◆ Exercise passage
####
Nvidia App Dev Approach
AI makes it possible for users to talk with different types of data in the form of text, images, and voice. The different data types need a new software stack and accelerators like GPUs to work reasonably well.
NVidia’s CUDA GPU drrver software provides the core foundation of tools to communicate with the GPU. It includes a programming model, development tools, and a large array of libraries. AI developers are using the CUDA primitives to exploit Nvidia GPU capabilities.
CUDA also has tools that automate coding for people to run applications on GPUs. Nvidia is creating universal translators that can take in queries, run a few lines of Python code, and pass it through the selected AI models.
Nvidia’s CUDA is disassembling traditional software development models where applications were written for CPUs. The AI landscape has new types of data, algorithms, and compute engines, and the GPU replaces the CPU, which is ill-equipped at handling complex problems.
But there are similarities between Nvidia’s AI stack and the so-called x86 Wintel platforms. If an AI was trained on an Nvidia GPU, it will also mostly require Nvidia hardware for inferencing. But that could change as AI companies like Microsoft and Meta start deploying their own AI hardware.
Nvidia’s Structure Lines up
Nvidia’s business structure reflects the way it expects AI to supplement human interaction with computers: by the data types and domain knowledge.
The company has pre-built CUDA tools to work with all types of models. For example, it has an auto business that includes all the hardware and software components needed for companies to build autonomous cars. Its health business helps doctors use AI to interact with medical data by fusing images, patient reports, and voice inputs.
Nvidia calls its AI Enterprise Suite the “AI operating system.” The software includes LLMs like NeMo, compilers, libraries, and development stacks. But companies will need Nvidia’s GPUs.
The stack is populated with additional intermediate steps that address some of AI’s thorny issues. For example, a tool called Guardrails can analyze LLM output to prevent hate speech and keep conversations on track. That depends on the rules set out by the owner. These applications can be developed using the LangChain framework.
Nvidia’s larger goal with its stack is to get rid of the command line altogether and provide interactive prompting techniques to interact with databases. That does not have much to do with the software stack, but it plays a role in how search is changing to provide more relevant information — the what, how, when, and why — to users.
Huang is selling subscription packages for its AI software as the company switches gears to a software-sells-hardware strategy, a complete flip of its past hardware-sells-software strategy. Nvidia hopes to sell more software that runs only on its GPUs.
Developer Impact
Huang said programmers will still be needed for its CUDA framework, and for general-purpose computing applications that do not need GPUs.
####
Collected data entries:
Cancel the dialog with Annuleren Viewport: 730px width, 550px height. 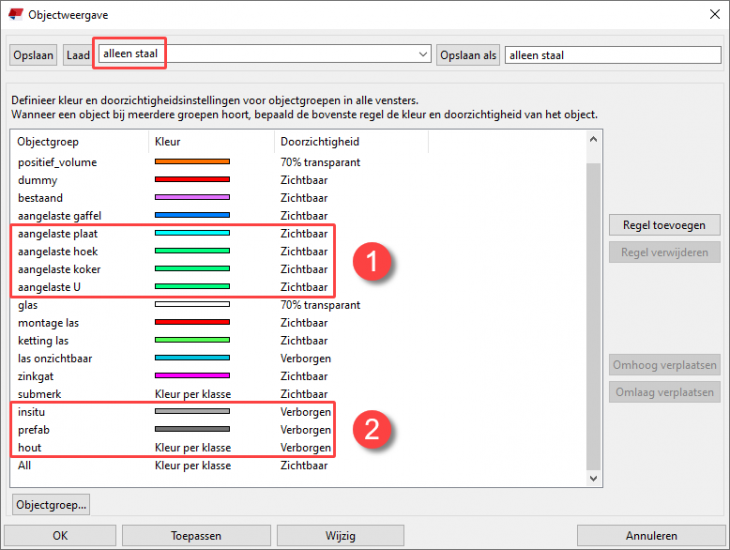(651, 535)
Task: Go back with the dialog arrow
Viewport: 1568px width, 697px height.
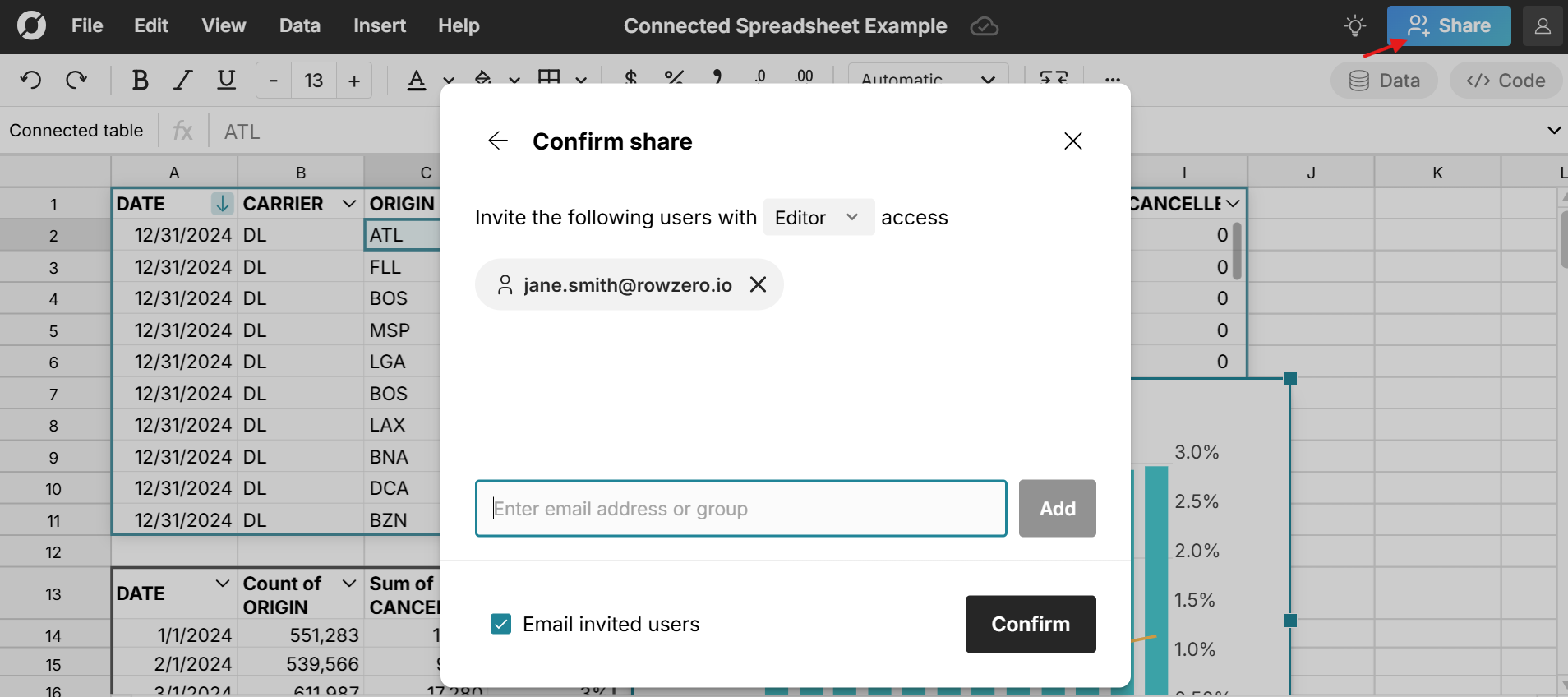Action: [498, 141]
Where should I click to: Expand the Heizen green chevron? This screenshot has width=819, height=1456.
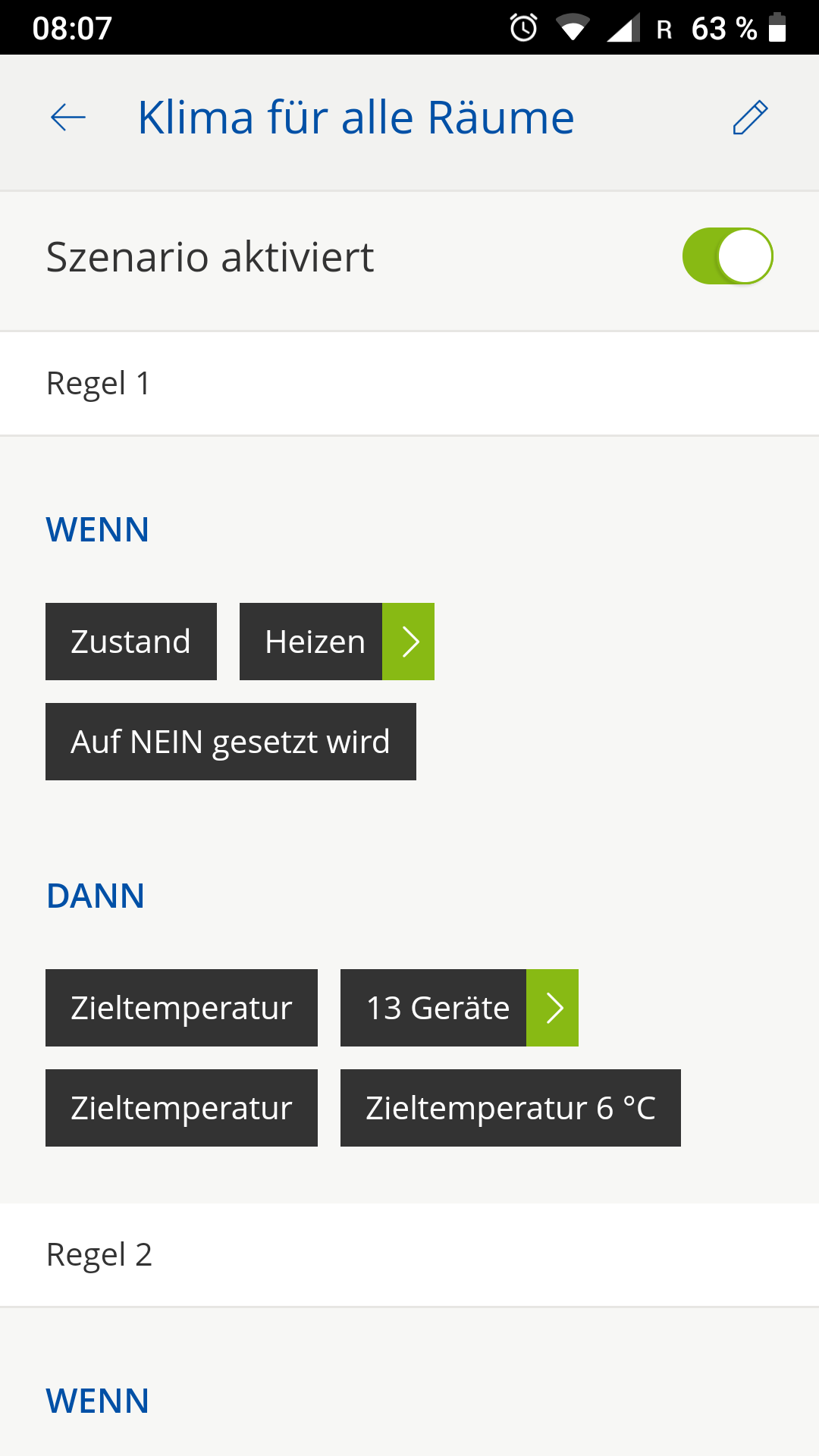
####
◆ Task item A
In the Nvidia passage, what does Nvidia call its AI Enterprise Suite?
◆ Task item B
Print the stretch of the Nvidia passage from "But there are" through "and voice inputs.".

◆ Output A
The "AI operating system."

◆ Output B
But there are similarities between Nvidia’s AI stack and the so-called x86 Wintel platforms. If an AI was trained on an Nvidia GPU, it will also mostly require Nvidia hardware for inferencing. But that could change as AI companies like Microsoft and Meta start deploying their own AI hardware.
Nvidia’s Structure Lines up
Nvidia’s business structure reflects the way it expects AI to supplement human interaction with computers: by the data types and domain knowledge.
The company has pre-built CUDA tools to work with all types of models. For example, it has an auto business that includes all the hardware and software components needed for companies to build autonomous cars. Its health business helps doctors use AI to interact with medical data by fusing images, patient reports, and voice inputs.